Le ministre danois des Affaires étrangères, Lars Løkke Rasmussen, a convoqué l'ambassadeur américain adjoint, Mark Stroh, après que le service de renseignement danois PET a signalé les activités d'au moins trois hommes liés à l'ancien président Donald Trump. Ces individus auraient tenté de créer un réseau d'influence au Groenland afin d'affaiblir les liens entre l'île et le Danemark et de renforcer les intérêts américains. Cette information a été initialement diffusée par la chaîne de télévision publique danoise DR, puis confirmée par Reuters, AP et le Washington Post.
Selon DR, l'un de ces Américains aurait même établi une liste de potentiels alliés et adversaires des plans de Trump visant à prendre le contrôle du territoire, et aurait incité les Groenlandais à signaler des incidents susceptibles d'être utilisés pour discréditer le Danemark dans les médias américains. Les deux autres auraient, quant à eux, établi des contacts avec des politiciens, des entrepreneurs et des représentants de communautés. Il n'est pas encore clair s'ils agissaient sur ordre de la Maison Blanche ou de leur propre initiative.

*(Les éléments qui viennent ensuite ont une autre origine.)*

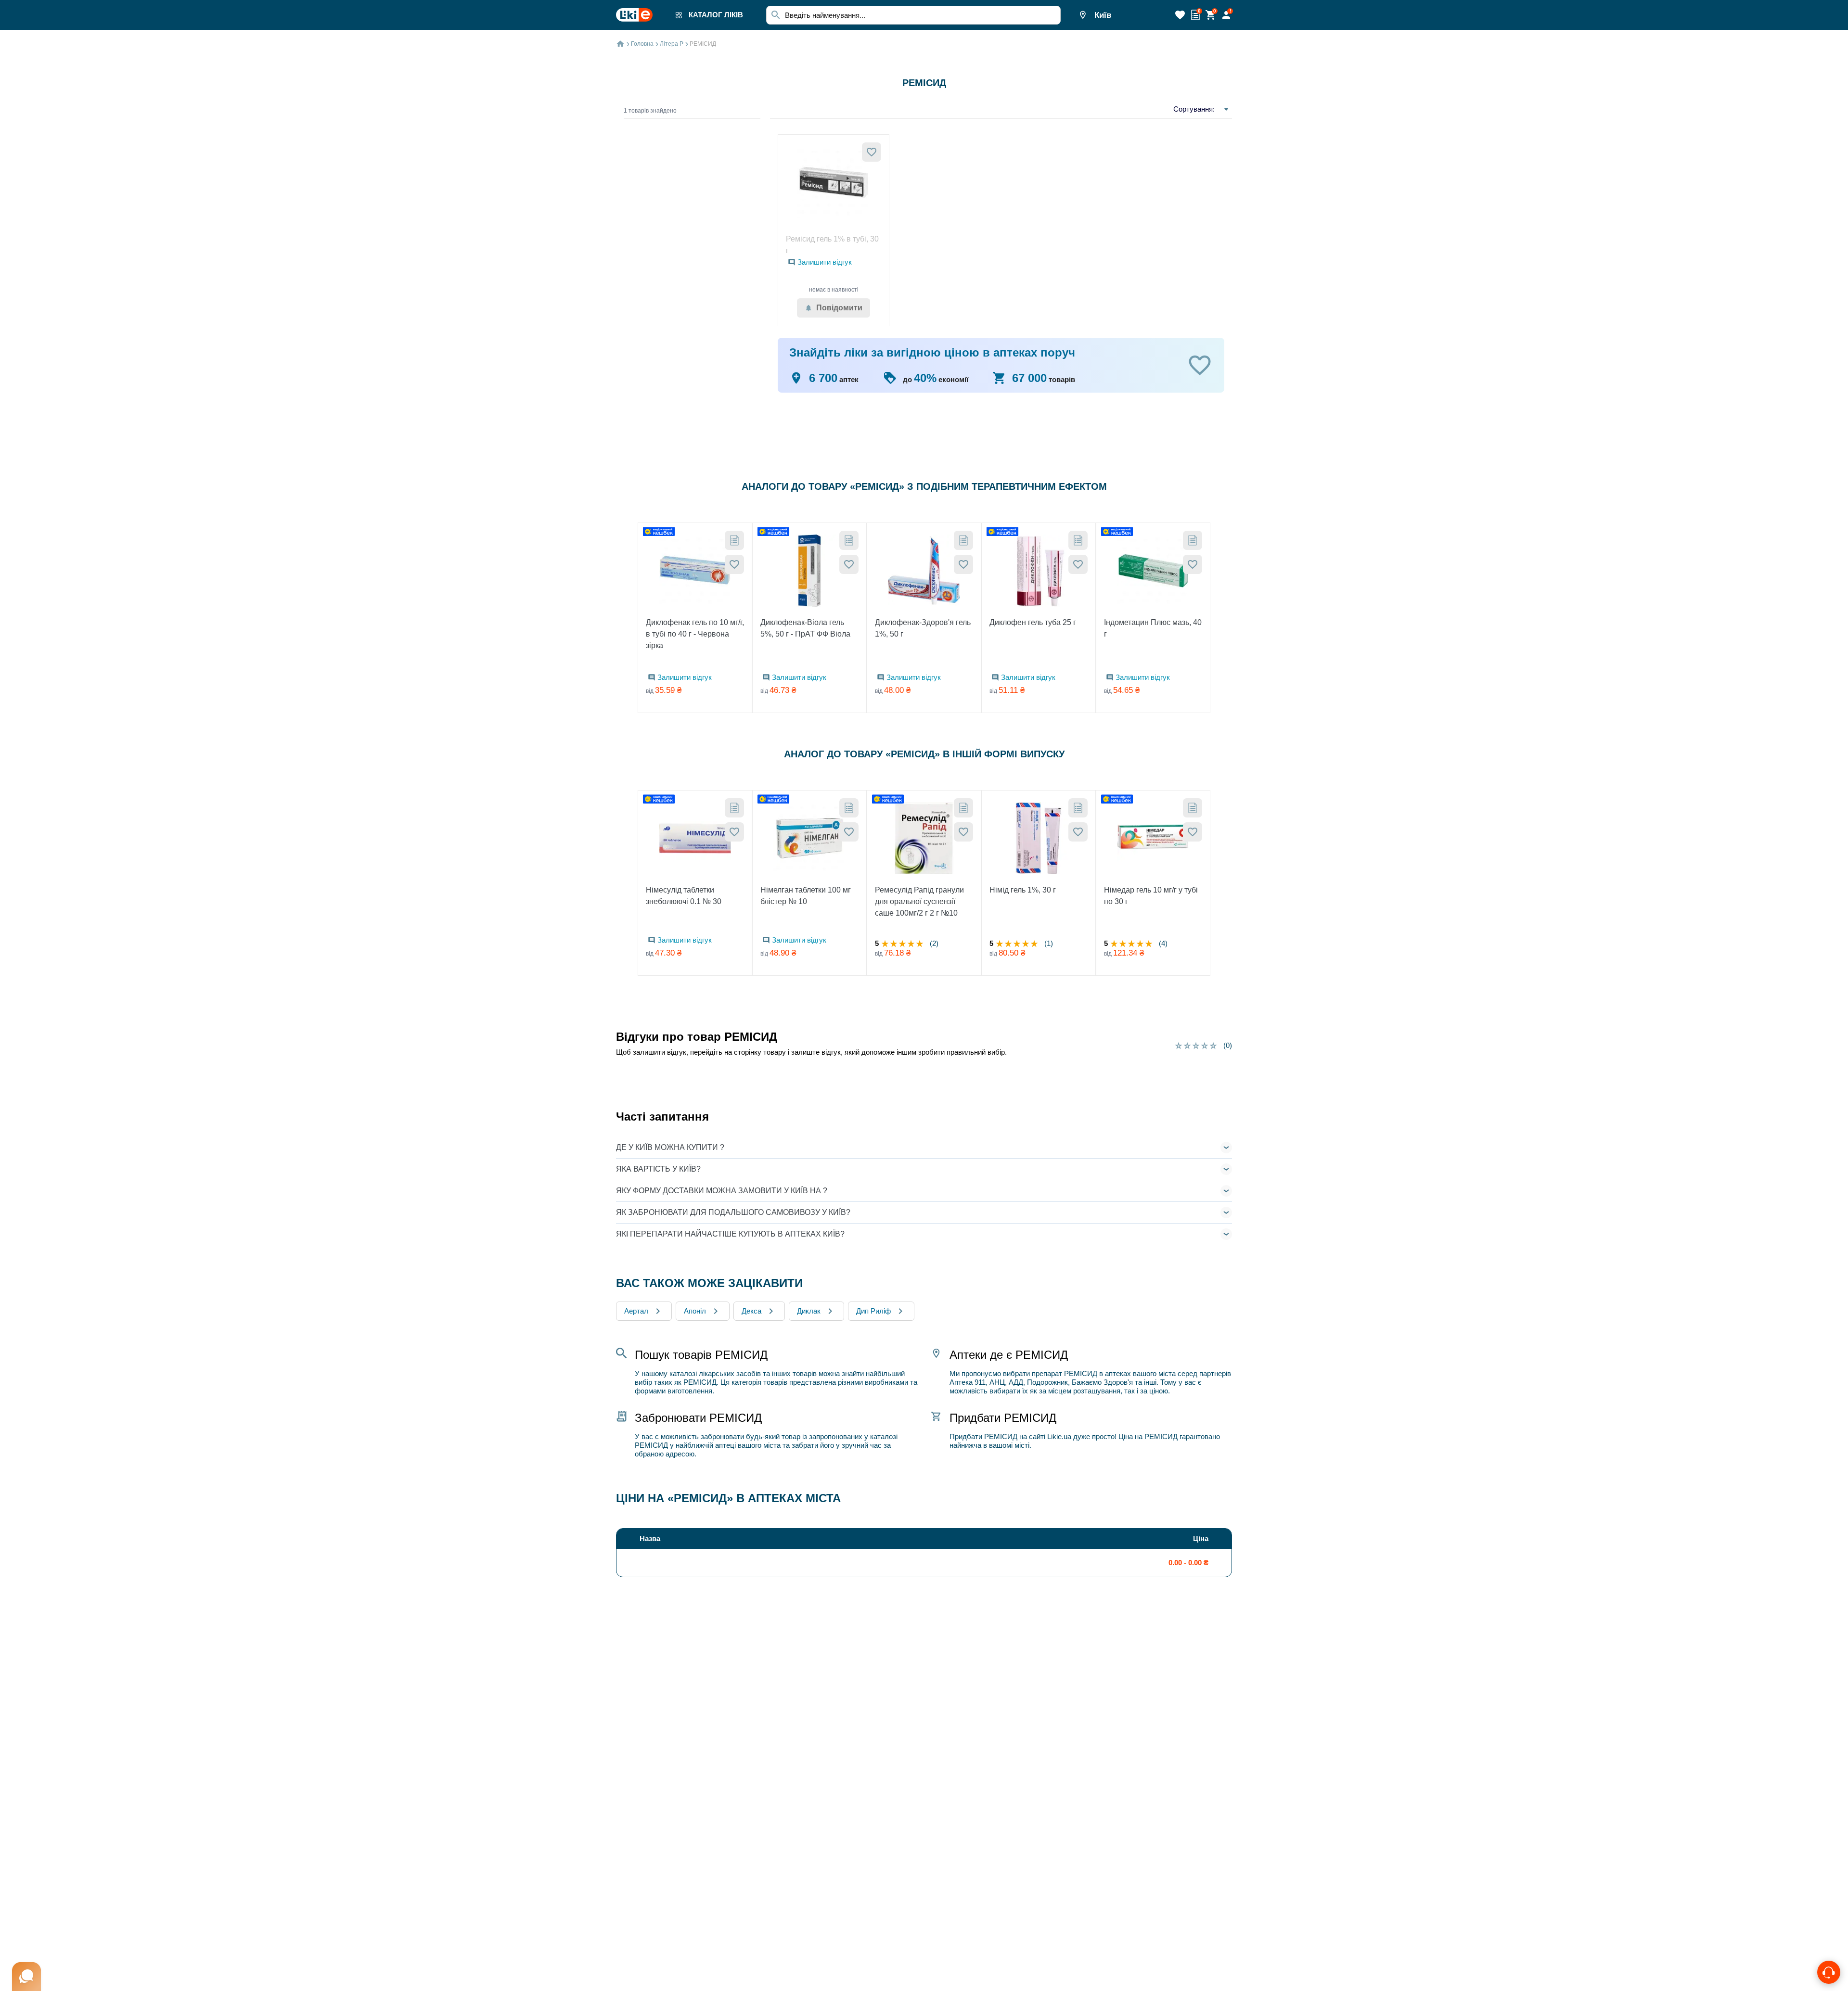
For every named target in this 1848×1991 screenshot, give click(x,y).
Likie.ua (1059, 1436)
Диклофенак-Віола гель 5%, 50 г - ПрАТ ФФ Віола (805, 628)
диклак (809, 1311)
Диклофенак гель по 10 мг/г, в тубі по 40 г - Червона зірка (695, 634)
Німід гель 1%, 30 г (1022, 890)
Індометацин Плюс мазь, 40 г (1153, 628)
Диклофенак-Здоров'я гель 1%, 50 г (923, 628)
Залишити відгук (824, 262)
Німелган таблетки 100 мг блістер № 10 (805, 896)
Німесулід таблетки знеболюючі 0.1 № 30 (683, 896)
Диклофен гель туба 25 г (1032, 622)
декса (751, 1311)
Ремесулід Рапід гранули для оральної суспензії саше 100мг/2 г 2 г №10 (919, 901)
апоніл (695, 1311)
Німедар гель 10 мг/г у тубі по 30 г (1151, 896)
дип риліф (873, 1311)
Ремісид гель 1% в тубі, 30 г (832, 245)
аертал (636, 1311)
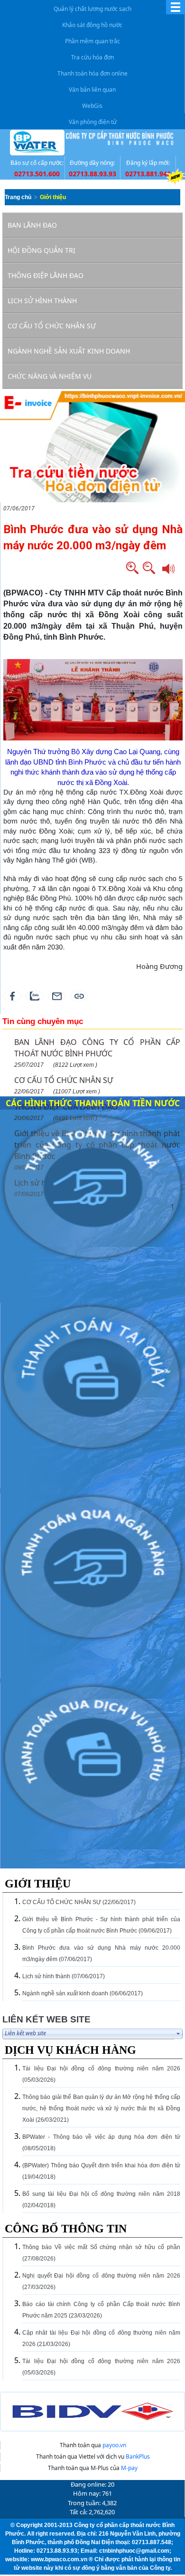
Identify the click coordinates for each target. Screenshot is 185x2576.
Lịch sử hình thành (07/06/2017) (63, 1976)
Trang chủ (18, 197)
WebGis (92, 106)
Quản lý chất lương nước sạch (92, 9)
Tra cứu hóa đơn (92, 57)
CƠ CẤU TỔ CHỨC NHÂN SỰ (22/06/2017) (79, 1902)
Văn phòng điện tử (93, 122)
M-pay (129, 2468)
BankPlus (138, 2456)
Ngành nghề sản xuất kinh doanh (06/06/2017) (82, 1993)
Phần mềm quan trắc (92, 41)
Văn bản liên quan (92, 90)
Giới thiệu (53, 197)
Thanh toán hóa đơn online (92, 73)
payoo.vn (114, 2445)
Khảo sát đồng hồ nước (92, 25)
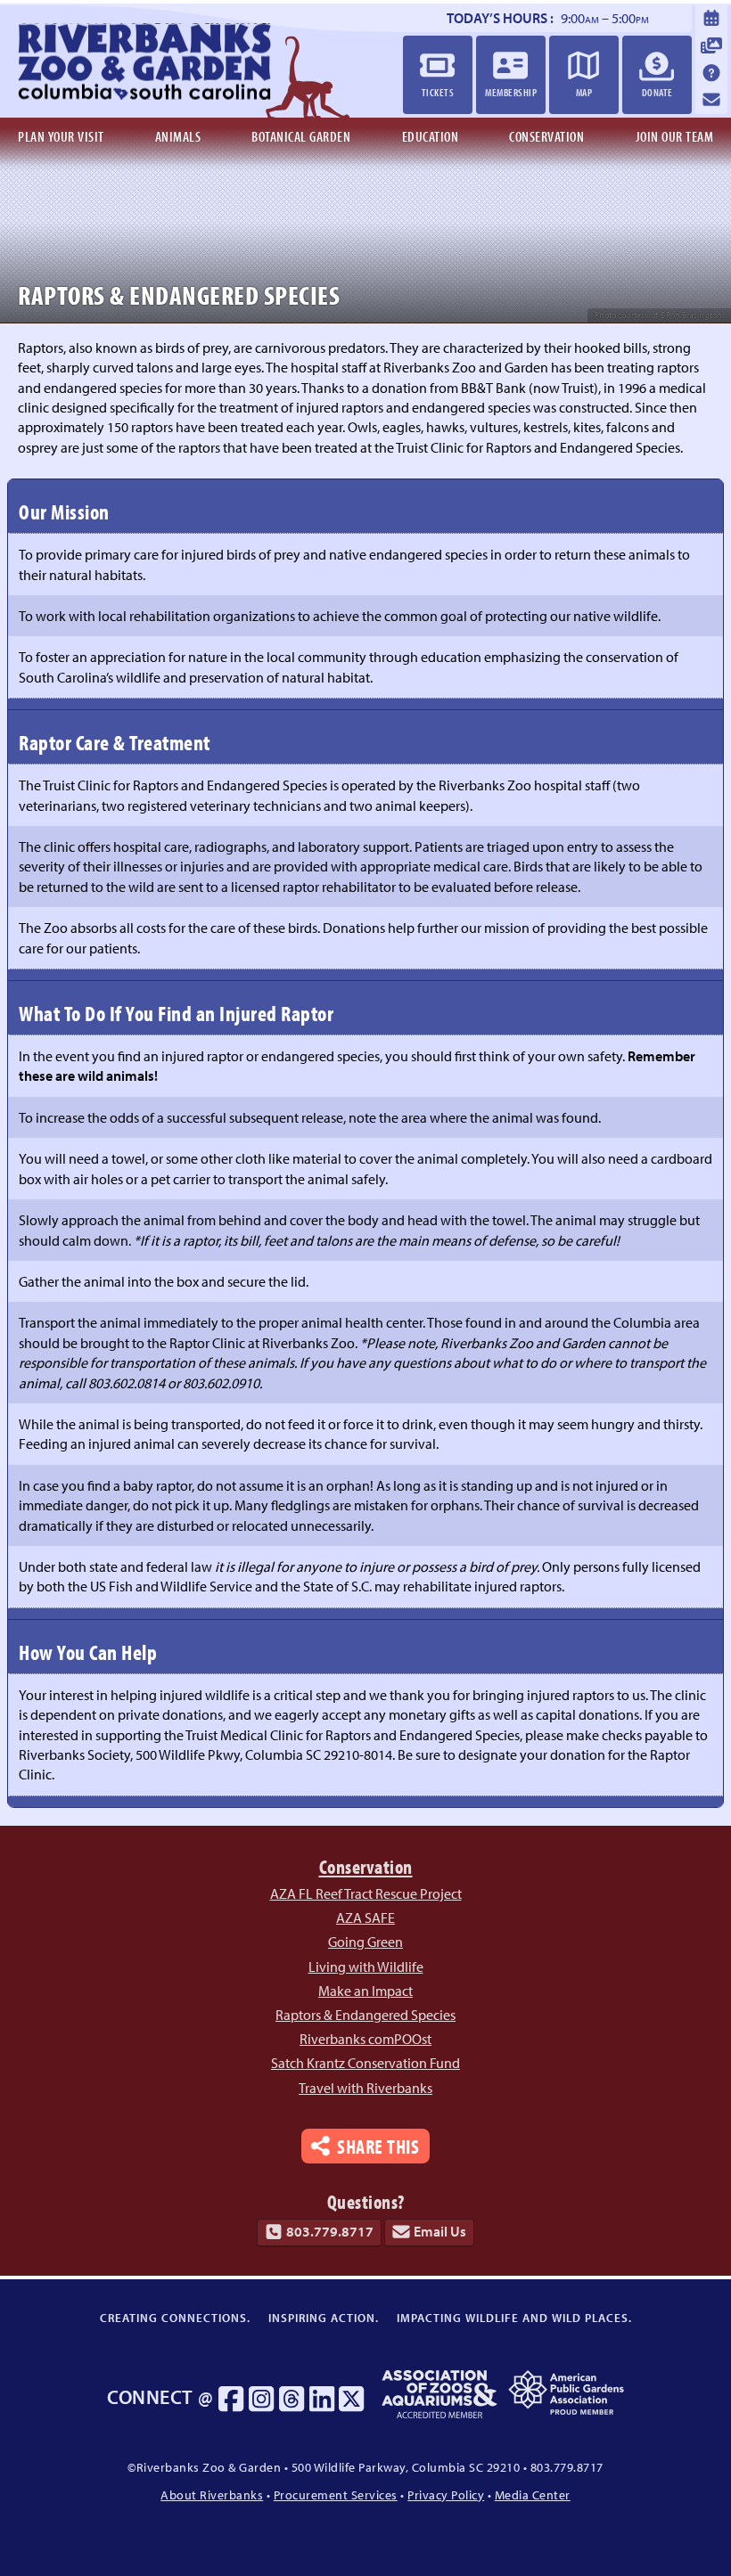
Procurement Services (336, 2494)
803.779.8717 (330, 2232)
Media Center (533, 2494)
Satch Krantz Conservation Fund (365, 2063)
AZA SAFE (365, 1917)
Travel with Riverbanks (365, 2088)
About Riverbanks (211, 2494)
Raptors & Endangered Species (365, 2015)
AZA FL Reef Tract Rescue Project (366, 1893)
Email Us (440, 2232)
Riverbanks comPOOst (365, 2039)
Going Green (365, 1941)
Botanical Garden (300, 136)
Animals (178, 136)
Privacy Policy (445, 2494)
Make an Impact (365, 1990)
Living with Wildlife (365, 1966)
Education (430, 136)
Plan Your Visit (61, 136)
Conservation (546, 136)
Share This (378, 2145)
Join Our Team (675, 136)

La Première ministre Mette Frederiksen s'est exprimée sur cette affaire lors d'une rencontre avec une délégation du Sénat américain. Selon le journal Politico, elle a qualifié les prétendues ingérences des États-Unis dans les affaires groenlandaises et danoises d'"inacceptables". Frederiksen a également souligné que les informations de DR ne faisaient que confirmer l'intérêt de longue date de Trump pour le Groenland.Dans une interview accordée à DR, le ministre Rasmussen a souligné que « toute tentative d'ingérence dans les affaires intérieures du royaume serait inacceptable ». Il a également rappelé qu'il avait déjà dû rencontrer l'ambassadeur américain en mai, suite à des informations du Wall Street Journal concernant un renforcement du renseignement américain au Groenland.
Contexte : le traumatisme historique des femmes inuits
Le même jour, Frederiksen a également présenté ses excuses à plus de 4500 femmes et jeunes filles inuites qui, de la décennie des années 1960 au début des années 1990, ont été contraintes de se faire implanter un dispositif intra-utérin. Cette affaire, connue sous le nom de "l'affaire des spirales", a été décrite par les journaux Guardian et Le Monde, et a été documentée en détail par la journaliste danoise Celine Klint. Selon l'AFP, cette politique visait à réduire la natalité afin de limiter les dépenses dans la région.
Selon DR, c'est précisément ce chapitre douloureux de l'histoire qui a été utilisé par les agents américains pour tenter de renforcer les tensions entre Copenhague et Nuuk. Il apparaît ainsi que la rivalité géopolitique actuelle en Arctique ne concerne pas seulement les questions de sécurité, mais aussi les traumatismes historiques qui continuent de résonner dans la société groenlandaise.Frederiksen a déclaré : « Nous ne pouvons pas changer ce qui s'est passé. Mais nous pouvons assumer la responsabilité. C'est pourquoi, au nom du Danemark, je veux dire : je suis désolée. » Des excuses ont également été formulées par le Premier ministre groenlandais, Jens-Frederik Nielsen. Plus d'une centaine de femmes intentent actuellement un procès à l'État danois pour les séquelles physiques et psychologiques durables.